> [WHAT YOU HAVE TO DO] From the first entry to the last, copy each one exactly.

Stored data:
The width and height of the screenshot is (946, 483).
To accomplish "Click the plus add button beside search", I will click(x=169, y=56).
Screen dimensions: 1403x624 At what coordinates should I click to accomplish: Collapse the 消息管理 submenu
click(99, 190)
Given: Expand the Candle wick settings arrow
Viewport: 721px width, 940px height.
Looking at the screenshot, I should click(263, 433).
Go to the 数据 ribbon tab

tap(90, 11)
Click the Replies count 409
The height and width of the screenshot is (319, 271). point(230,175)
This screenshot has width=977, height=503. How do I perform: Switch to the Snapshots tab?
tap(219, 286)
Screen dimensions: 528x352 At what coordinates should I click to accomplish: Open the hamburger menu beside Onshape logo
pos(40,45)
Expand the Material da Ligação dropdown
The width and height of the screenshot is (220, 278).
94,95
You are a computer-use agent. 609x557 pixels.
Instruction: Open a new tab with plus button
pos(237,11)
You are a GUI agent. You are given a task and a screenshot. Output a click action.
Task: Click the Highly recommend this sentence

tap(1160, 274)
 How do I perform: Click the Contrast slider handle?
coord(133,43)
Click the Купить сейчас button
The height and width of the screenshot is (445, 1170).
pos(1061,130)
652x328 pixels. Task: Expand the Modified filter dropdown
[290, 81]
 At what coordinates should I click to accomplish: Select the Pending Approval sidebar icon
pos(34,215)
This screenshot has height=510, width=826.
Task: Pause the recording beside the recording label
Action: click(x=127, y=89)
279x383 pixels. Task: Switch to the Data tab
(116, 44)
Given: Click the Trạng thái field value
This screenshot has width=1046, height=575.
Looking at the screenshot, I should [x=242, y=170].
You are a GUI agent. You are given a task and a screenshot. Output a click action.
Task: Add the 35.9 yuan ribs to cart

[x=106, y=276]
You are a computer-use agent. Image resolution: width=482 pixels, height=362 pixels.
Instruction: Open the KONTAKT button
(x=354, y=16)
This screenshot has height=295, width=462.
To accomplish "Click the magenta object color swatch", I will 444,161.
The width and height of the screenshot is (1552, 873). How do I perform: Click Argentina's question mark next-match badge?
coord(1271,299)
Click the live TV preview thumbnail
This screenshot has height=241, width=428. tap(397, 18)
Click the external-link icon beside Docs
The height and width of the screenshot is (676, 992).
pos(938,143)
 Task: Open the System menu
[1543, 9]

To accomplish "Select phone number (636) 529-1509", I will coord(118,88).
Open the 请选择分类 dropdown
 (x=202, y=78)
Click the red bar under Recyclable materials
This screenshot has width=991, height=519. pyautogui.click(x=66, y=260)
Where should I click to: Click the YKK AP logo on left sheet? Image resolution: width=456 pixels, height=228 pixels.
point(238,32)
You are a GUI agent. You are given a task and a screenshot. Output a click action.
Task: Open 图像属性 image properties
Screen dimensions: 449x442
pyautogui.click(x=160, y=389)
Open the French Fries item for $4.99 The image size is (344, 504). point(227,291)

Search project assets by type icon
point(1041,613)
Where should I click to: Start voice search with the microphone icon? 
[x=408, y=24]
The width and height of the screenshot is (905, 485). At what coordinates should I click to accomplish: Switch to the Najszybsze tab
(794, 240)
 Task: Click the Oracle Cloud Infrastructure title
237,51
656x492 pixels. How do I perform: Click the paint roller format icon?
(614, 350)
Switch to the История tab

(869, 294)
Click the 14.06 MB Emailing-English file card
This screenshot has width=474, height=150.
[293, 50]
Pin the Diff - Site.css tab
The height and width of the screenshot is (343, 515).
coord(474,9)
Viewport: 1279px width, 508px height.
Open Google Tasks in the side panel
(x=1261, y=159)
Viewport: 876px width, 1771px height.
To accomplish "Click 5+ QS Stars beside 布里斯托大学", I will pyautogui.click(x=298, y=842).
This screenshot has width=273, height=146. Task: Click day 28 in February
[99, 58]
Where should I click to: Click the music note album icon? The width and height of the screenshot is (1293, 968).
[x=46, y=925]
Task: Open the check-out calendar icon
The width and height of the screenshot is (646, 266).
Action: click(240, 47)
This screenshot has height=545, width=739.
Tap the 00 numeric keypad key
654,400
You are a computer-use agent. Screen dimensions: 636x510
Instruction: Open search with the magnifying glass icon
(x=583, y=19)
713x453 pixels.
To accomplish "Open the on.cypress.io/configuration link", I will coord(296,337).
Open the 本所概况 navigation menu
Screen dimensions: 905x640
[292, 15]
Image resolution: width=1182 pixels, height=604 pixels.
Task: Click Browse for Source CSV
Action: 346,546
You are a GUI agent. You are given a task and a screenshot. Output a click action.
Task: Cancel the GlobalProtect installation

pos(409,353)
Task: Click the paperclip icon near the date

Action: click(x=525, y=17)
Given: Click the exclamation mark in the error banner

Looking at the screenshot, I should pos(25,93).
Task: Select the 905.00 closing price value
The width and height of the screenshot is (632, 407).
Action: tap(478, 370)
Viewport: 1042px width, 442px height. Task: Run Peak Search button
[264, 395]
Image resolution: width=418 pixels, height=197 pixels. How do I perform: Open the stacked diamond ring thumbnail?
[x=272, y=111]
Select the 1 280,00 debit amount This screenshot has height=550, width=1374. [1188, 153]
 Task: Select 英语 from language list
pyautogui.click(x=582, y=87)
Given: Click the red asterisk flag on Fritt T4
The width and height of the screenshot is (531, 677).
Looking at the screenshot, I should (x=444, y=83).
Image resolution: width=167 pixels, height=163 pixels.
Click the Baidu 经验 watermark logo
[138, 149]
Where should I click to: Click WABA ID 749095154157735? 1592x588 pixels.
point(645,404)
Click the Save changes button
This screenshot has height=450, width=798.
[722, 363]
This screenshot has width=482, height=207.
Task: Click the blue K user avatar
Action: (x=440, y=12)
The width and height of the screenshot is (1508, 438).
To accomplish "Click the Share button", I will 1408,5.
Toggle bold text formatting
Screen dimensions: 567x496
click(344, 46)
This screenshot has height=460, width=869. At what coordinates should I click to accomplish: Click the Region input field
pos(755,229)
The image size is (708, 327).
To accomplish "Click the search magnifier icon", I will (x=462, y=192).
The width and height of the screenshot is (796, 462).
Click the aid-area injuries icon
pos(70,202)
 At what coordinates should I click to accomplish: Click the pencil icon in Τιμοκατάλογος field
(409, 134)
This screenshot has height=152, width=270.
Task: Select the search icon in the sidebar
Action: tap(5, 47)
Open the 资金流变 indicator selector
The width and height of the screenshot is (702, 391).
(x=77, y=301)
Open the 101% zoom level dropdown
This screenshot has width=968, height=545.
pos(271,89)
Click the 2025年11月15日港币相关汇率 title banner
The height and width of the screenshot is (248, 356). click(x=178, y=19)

> [RESULT OF THIS TASK]
The width and height of the screenshot is (946, 483).
To accomplish "Click the plus add button beside search", I will click(x=169, y=56).
Screen dimensions: 1403x624 At what coordinates should I click to accomplish: Collapse the 消息管理 submenu
click(99, 190)
Given: Expand the Candle wick settings arrow
Viewport: 721px width, 940px height.
Looking at the screenshot, I should click(263, 433).
Go to the 数据 ribbon tab

tap(90, 11)
Click the Replies count 409
The height and width of the screenshot is (319, 271). point(230,175)
This screenshot has width=977, height=503. How do I perform: Switch to the Snapshots tab?
tap(219, 286)
Screen dimensions: 528x352 At what coordinates should I click to accomplish: Open the hamburger menu beside Onshape logo
pos(40,45)
Expand the Material da Ligação dropdown
The width and height of the screenshot is (220, 278).
94,95
You are a computer-use agent. 609x557 pixels.
Instruction: Open a new tab with plus button
pos(237,11)
You are a GUI agent. You are given a task and a screenshot. Output a click action.
Task: Click the Highly recommend this sentence

tap(1160, 274)
 How do I perform: Click the Contrast slider handle?
coord(133,43)
Click the Купить сейчас button
The height and width of the screenshot is (445, 1170).
pos(1061,130)
652x328 pixels. Task: Expand the Modified filter dropdown
[290, 81]
 At what coordinates should I click to accomplish: Select the Pending Approval sidebar icon
pos(34,215)
This screenshot has height=510, width=826.
Task: Pause the recording beside the recording label
Action: click(x=127, y=89)
279x383 pixels. Task: Switch to the Data tab
(116, 44)
Given: Click the Trạng thái field value
This screenshot has width=1046, height=575.
Looking at the screenshot, I should [x=242, y=170].
You are a GUI agent. You are given a task and a screenshot. Output a click action.
Task: Add the 35.9 yuan ribs to cart

[x=106, y=276]
You are a computer-use agent. Image resolution: width=482 pixels, height=362 pixels.
Instruction: Open the KONTAKT button
(x=354, y=16)
This screenshot has height=295, width=462.
To accomplish "Click the magenta object color swatch", I will 444,161.
The width and height of the screenshot is (1552, 873). How do I perform: Click Argentina's question mark next-match badge?
coord(1271,299)
Click the live TV preview thumbnail
This screenshot has height=241, width=428. tap(397, 18)
Click the external-link icon beside Docs
The height and width of the screenshot is (676, 992).
pos(938,143)
 Task: Open the System menu
[1543, 9]

To accomplish "Select phone number (636) 529-1509", I will coord(118,88).
Open the 请选择分类 dropdown
 (x=202, y=78)
Click the red bar under Recyclable materials
This screenshot has width=991, height=519. pyautogui.click(x=66, y=260)
Where should I click to: Click the YKK AP logo on left sheet? Image resolution: width=456 pixels, height=228 pixels.
point(238,32)
You are a GUI agent. You are given a task and a screenshot. Output a click action.
Task: Open 图像属性 image properties
Screen dimensions: 449x442
pyautogui.click(x=160, y=389)
Open the French Fries item for $4.99 The image size is (344, 504). point(227,291)

Search project assets by type icon
point(1041,613)
Where should I click to: Start voice search with the microphone icon? 
[x=408, y=24]
The width and height of the screenshot is (905, 485). At what coordinates should I click to accomplish: Switch to the Najszybsze tab
(794, 240)
 Task: Click the Oracle Cloud Infrastructure title
237,51
656x492 pixels. How do I perform: Click the paint roller format icon?
(614, 350)
Switch to the История tab

(869, 294)
Click the 14.06 MB Emailing-English file card
This screenshot has width=474, height=150.
[293, 50]
Pin the Diff - Site.css tab
The height and width of the screenshot is (343, 515).
coord(474,9)
Viewport: 1279px width, 508px height.
Open Google Tasks in the side panel
(x=1261, y=159)
Viewport: 876px width, 1771px height.
To accomplish "Click 5+ QS Stars beside 布里斯托大学", I will pyautogui.click(x=298, y=842).
This screenshot has width=273, height=146. Task: Click day 28 in February
[99, 58]
Where should I click to: Click the music note album icon? The width and height of the screenshot is (1293, 968).
[x=46, y=925]
Task: Open the check-out calendar icon
The width and height of the screenshot is (646, 266).
Action: click(240, 47)
This screenshot has height=545, width=739.
Tap the 00 numeric keypad key
654,400
You are a computer-use agent. Screen dimensions: 636x510
Instruction: Open search with the magnifying glass icon
(x=583, y=19)
713x453 pixels.
To accomplish "Open the on.cypress.io/configuration link", I will coord(296,337).
Open the 本所概况 navigation menu
Screen dimensions: 905x640
[292, 15]
Image resolution: width=1182 pixels, height=604 pixels.
Task: Click Browse for Source CSV
Action: 346,546
You are a GUI agent. You are given a task and a screenshot. Output a click action.
Task: Cancel the GlobalProtect installation

pos(409,353)
Task: Click the paperclip icon near the date

Action: click(x=525, y=17)
Given: Click the exclamation mark in the error banner

Looking at the screenshot, I should pos(25,93).
Task: Select the 905.00 closing price value
The width and height of the screenshot is (632, 407).
Action: tap(478, 370)
Viewport: 1042px width, 442px height. Task: Run Peak Search button
[264, 395]
Image resolution: width=418 pixels, height=197 pixels. How do I perform: Open the stacked diamond ring thumbnail?
[x=272, y=111]
Select the 1 280,00 debit amount This screenshot has height=550, width=1374. [1188, 153]
 Task: Select 英语 from language list
pyautogui.click(x=582, y=87)
Given: Click the red asterisk flag on Fritt T4
The width and height of the screenshot is (531, 677).
Looking at the screenshot, I should (x=444, y=83).
Image resolution: width=167 pixels, height=163 pixels.
Click the Baidu 经验 watermark logo
[138, 149]
Where should I click to: Click WABA ID 749095154157735? 1592x588 pixels.
point(645,404)
Click the Save changes button
This screenshot has height=450, width=798.
[722, 363]
This screenshot has width=482, height=207.
Task: Click the blue K user avatar
Action: (x=440, y=12)
The width and height of the screenshot is (1508, 438).
To accomplish "Click the Share button", I will 1408,5.
Toggle bold text formatting
Screen dimensions: 567x496
click(344, 46)
This screenshot has height=460, width=869. At what coordinates should I click to accomplish: Click the Region input field
pos(755,229)
The image size is (708, 327).
To accomplish "Click the search magnifier icon", I will (x=462, y=192).
The width and height of the screenshot is (796, 462).
Click the aid-area injuries icon
pos(70,202)
 At what coordinates should I click to accomplish: Click the pencil icon in Τιμοκατάλογος field
(409, 134)
This screenshot has height=152, width=270.
Task: Select the search icon in the sidebar
Action: tap(5, 47)
Open the 资金流变 indicator selector
The width and height of the screenshot is (702, 391).
(x=77, y=301)
Open the 101% zoom level dropdown
This screenshot has width=968, height=545.
pos(271,89)
Click the 2025年11月15日港币相关汇率 title banner
The height and width of the screenshot is (248, 356). click(x=178, y=19)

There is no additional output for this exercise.